To be clear, I also regard most publishing to be a social act. The most successful scholars best understand the conversation among their peers and find ways to contribute to shared concerns. Understanding this conversation is rarely simply a matter of reading all the books and articles on a subject and is typically the result of personal familiarity with individuals, the community, and the language used to consider and resolve problems within a discipline.
I understand that the social economy is not “fair” in a traditional sense. There are myriad unspoken rules, relatively little institutional oversight, and an over reliance on personal relationships and connections. Among those most committed to the accumulation of social capital the vagaries of this economy are incredibly stressful, but the benefit of accumulating status within the social economy is, typically, real social or political change.

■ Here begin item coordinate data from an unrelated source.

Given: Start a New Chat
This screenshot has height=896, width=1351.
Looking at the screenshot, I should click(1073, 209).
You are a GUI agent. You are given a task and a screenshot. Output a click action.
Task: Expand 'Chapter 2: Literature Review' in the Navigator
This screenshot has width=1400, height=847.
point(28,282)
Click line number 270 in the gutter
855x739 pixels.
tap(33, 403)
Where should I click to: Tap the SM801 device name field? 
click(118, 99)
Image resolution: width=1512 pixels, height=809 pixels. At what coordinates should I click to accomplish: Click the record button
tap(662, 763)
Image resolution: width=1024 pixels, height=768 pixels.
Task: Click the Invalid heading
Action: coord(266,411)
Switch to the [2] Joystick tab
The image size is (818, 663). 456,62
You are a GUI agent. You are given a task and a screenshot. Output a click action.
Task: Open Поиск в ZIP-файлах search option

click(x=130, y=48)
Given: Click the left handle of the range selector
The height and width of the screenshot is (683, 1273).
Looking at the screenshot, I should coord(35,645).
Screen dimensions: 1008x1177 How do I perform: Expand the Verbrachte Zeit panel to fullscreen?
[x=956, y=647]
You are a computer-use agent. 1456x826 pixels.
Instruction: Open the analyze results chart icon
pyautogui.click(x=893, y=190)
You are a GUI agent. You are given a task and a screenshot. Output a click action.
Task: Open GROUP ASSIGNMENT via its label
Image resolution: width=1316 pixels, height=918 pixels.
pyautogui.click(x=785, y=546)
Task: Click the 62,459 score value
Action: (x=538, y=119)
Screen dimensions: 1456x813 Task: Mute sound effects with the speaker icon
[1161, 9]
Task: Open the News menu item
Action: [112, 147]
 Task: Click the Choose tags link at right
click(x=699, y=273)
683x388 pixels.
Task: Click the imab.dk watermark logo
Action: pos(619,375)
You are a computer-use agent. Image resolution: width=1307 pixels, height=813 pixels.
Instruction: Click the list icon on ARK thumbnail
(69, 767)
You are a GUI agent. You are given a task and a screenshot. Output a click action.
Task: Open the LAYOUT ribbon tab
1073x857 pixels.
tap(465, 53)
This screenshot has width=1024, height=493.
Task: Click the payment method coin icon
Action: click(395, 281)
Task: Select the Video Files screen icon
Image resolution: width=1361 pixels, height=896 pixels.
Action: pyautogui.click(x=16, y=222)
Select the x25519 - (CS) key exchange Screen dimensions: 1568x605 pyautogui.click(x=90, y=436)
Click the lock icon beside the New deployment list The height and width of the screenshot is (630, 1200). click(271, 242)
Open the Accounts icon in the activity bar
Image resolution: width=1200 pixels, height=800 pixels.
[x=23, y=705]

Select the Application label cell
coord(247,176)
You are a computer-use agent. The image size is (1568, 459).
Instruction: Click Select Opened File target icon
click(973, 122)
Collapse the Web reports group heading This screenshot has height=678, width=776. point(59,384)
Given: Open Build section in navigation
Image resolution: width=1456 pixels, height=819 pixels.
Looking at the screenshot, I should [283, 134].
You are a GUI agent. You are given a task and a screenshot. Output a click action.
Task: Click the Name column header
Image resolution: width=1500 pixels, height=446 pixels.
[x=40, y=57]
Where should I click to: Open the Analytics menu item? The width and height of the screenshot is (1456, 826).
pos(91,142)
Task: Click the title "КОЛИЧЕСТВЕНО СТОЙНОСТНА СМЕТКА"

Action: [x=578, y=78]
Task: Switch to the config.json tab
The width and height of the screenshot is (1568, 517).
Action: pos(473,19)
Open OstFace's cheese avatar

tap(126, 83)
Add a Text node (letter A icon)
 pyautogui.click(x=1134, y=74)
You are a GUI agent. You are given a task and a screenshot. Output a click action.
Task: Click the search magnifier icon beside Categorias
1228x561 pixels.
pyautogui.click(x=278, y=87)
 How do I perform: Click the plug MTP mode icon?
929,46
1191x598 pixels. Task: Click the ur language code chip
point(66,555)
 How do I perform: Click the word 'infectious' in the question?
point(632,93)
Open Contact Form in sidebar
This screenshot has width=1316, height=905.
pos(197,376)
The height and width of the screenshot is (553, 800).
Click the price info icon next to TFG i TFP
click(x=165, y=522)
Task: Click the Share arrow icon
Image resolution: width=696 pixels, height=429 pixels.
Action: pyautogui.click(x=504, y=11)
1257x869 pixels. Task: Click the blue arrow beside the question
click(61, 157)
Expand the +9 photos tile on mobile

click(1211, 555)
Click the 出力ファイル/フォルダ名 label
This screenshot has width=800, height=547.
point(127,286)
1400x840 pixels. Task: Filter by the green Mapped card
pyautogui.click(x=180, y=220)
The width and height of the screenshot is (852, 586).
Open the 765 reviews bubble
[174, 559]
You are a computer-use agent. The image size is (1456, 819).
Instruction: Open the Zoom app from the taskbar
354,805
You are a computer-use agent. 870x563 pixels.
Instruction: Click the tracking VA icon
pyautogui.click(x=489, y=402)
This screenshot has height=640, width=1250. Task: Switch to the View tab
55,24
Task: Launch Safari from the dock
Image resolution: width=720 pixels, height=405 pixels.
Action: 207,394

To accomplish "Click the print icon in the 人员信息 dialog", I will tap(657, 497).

For academics, the greatest challenges arise when the social economy intersects with the financial economy. For example, I have colleagues who refuse to work in the summer months when they are not on contract or take weekends off. These are reasonable actions considering our expectations of the fiscal economy, but they don’t always maximize our potential within the social economy (putting aside arguments that we need time off to be creative and things like that). I’m aware of the anti-free movement and the policies that it advocates, but this movement seems – right now – to privilege the immediate benefits of the fiscal economy over those of the social economy. I can’t quite stomach the idea that fewer, less free works of scholarship, art, and music is better for our world.
Academics are also susceptible to bullying as the expectations within the social economy (publishing, presenting, researching, collaborating, peer-reviewing) often trump opportunities provided within the fiscal economy, yet lack the direct and immediate financial rewards. Service throughout the academy and within our disciplines often develops vital social capital, but when reciprocity breaks down (typically under pressures from the fiscal economy), service become exploitative.
Nowhere is more fought than the hiring, tenure, and promotion process where genuine fiscal rewards (however modest) are directly tied to the successful deployment of social capital, reciprocal relationships (whether through personal familiarity or shared academic pursuits), and good will. It is hardly surprising then that moments where the social and fiscal economies directly interact become times where expectations a disappointed and anger at the unclear boundaries is the most pronounced.
I don’t know how to ameliorate the tension between the two economies. Typical of someone who is secure in one (the fiscal) over the other (the social), I feel far more powerfully the pressures of the social economy in my field, and this is leading to a rather stressful sabbatical year.
Some of this stress, undoubtedly comes from recognizing how privileged I am to survive in the fiscal economy of my discipline while others struggle but continue to be active, engaged scholars or creative professionals.